I hope the radiology people are more communicative. I feel in a state of limbo just now. It does help so much to hear other experiences. I don't feel so alone, although I do wish you were all fit and well

You are right. I need a notebook to write things down. I'll ask my husband to bring one in tomorrow. Thanks. Xxx

There is so much going threw your mind, and i come out, and say to daughter should have asked this should have asked that, i now right them down, We learn as we go along.

Hello AnnaMary.

I asked how long and was told eight months to a year.

That was six years ago.His maths ability is worse than mine.!

Plenty on here like me.

Once your face is feeling better your mind will as well.

I guarantee you will become used to how things are. It just happens, your body goes into ' I can handle this' mode. We all have, why not you.

Best wishes.

I hope to be as strong as everyone here. 

We all start of this journey the same, and how we learn to cope is different for every one, i try and carry on as normal, as i, can b, and when i fill like S..t i take it easy.

You will find your own way of dealing with the situation, and what is right for you,

This site has been my life line at times, and would not have got this far with out the help of many good people. xx

That is good to know. I hope you are keeping well. 

Hi AnnaMary, A belated but sincere welcome to this terrific group.

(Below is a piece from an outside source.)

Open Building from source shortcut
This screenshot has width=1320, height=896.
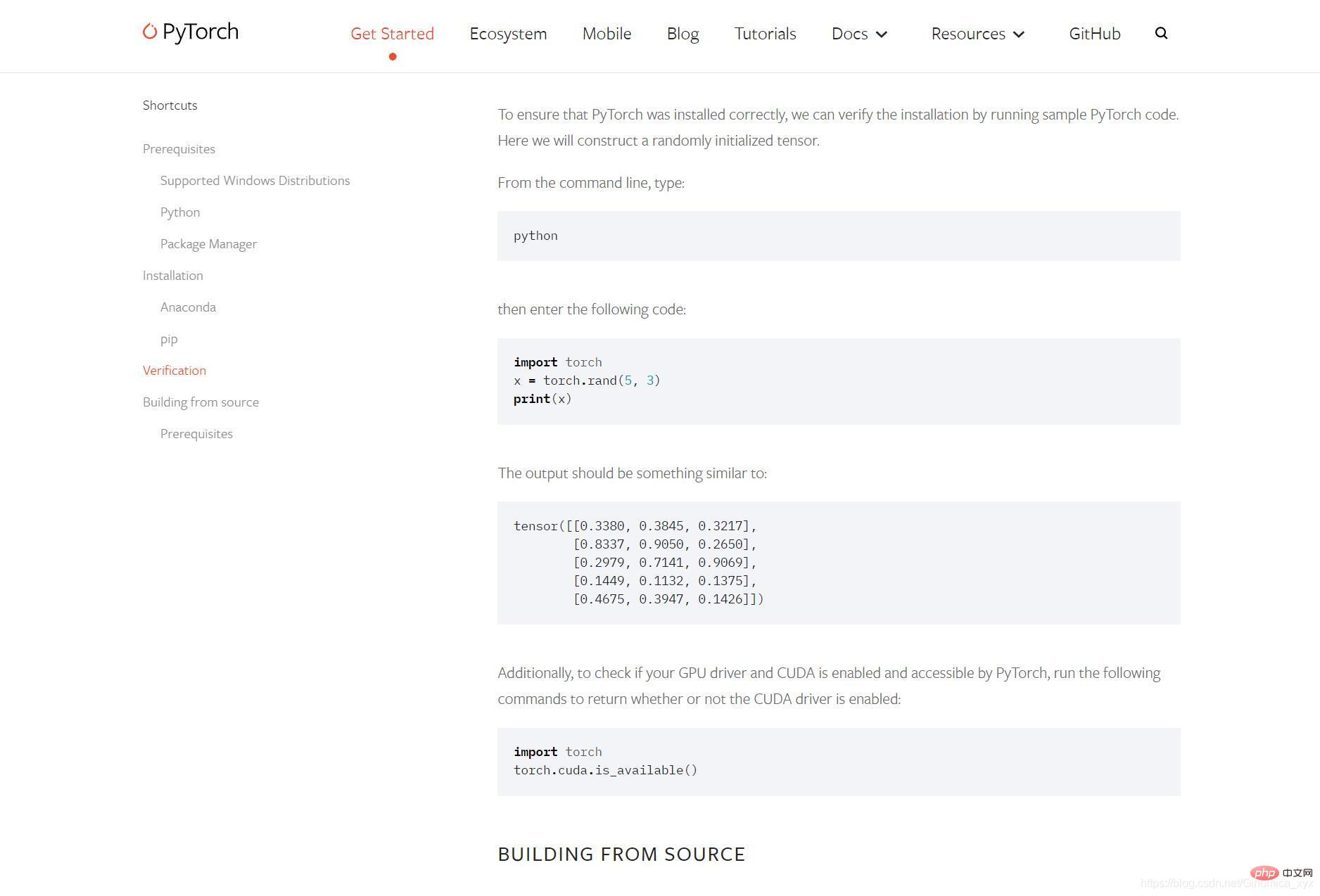coord(201,402)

You have definitely come to the right place. The site does take a bit of getting used to with all the different buttons for things but you'll soon get to grips with it!

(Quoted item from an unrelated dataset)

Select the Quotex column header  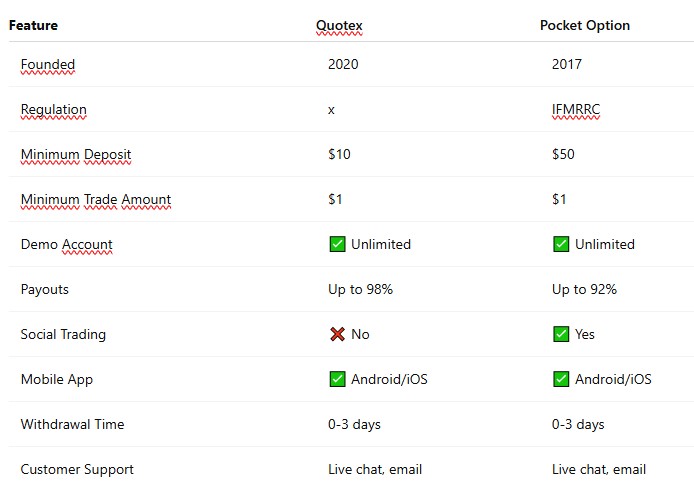339,26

I'm one of the ones well past my sell by date. I have Malignant Melanoma which had spread to the lymphodema nodes, chest,pelvis, bones and latterly my right eye. I went straight to stage 4 incurable but my oncologist fought to get me on a Clinical Trial and it worked its magic. I was dx 2013,came off the Trial drug 2016 and before any other treatment which has been developed since my diagnosis, my oncologist and I agreed to wait and watch, which we are still doing.

There is always hope, as you see from the people here but it can be a bit of a rollercoaster ride at times. The best advice I can give is try to take it a day at a time and I would like to reiterate what Ellie said, to write down as you think of them, any questions for the oncologist and put a clue word to remind you of the answer. I have done that since the first time I saw my onc., I have been through a few notebooks, as you imagine. I've attended other clinics, Plastic Surgery, Dermatology, Orthopedic but the only one who gives me a straight direct answer (when she can) is my Oncologist! So write down all your question (and your husband/partners questions if you have one) and take it with you on Friday. Good luck but I expect I will be chatting to you before then!

If we can do this, so can you!

You are certainly right about the roller coaster. My right eye has been affected because I can't blink. I'm currently in hospital having the infection treated and the eye is sewn shut for now. I've never seen an oncologist yet, just the MaxFax chap and on this coming Friday a radiotherapist. That's all they can do for me,they say. Just buy a bit more time. I was hoping they could do more.

I am so relieved to have found this forum. Nobody else can do really understand how you feel. My thoughts are all over the place just now.

I hope life is treating you kindly just now. Xx

Good Afternoon

Well i would be asking the MaxFax, chap why?  Perhaps that is all  he can offer at this moment,

Though you do really need to see an Oncologist, every one has what they call an MDT meeting, when the whole team you have discuss your case.

Have you been assigned an oncologist as such, event though you have not seen them, i would also be asking the radiotherapist on Friday.  as well, when will you be seeing an oncologist , you must have one .

Questions to be written down, and you have to speak up for yourself at times, not easy but has to be done.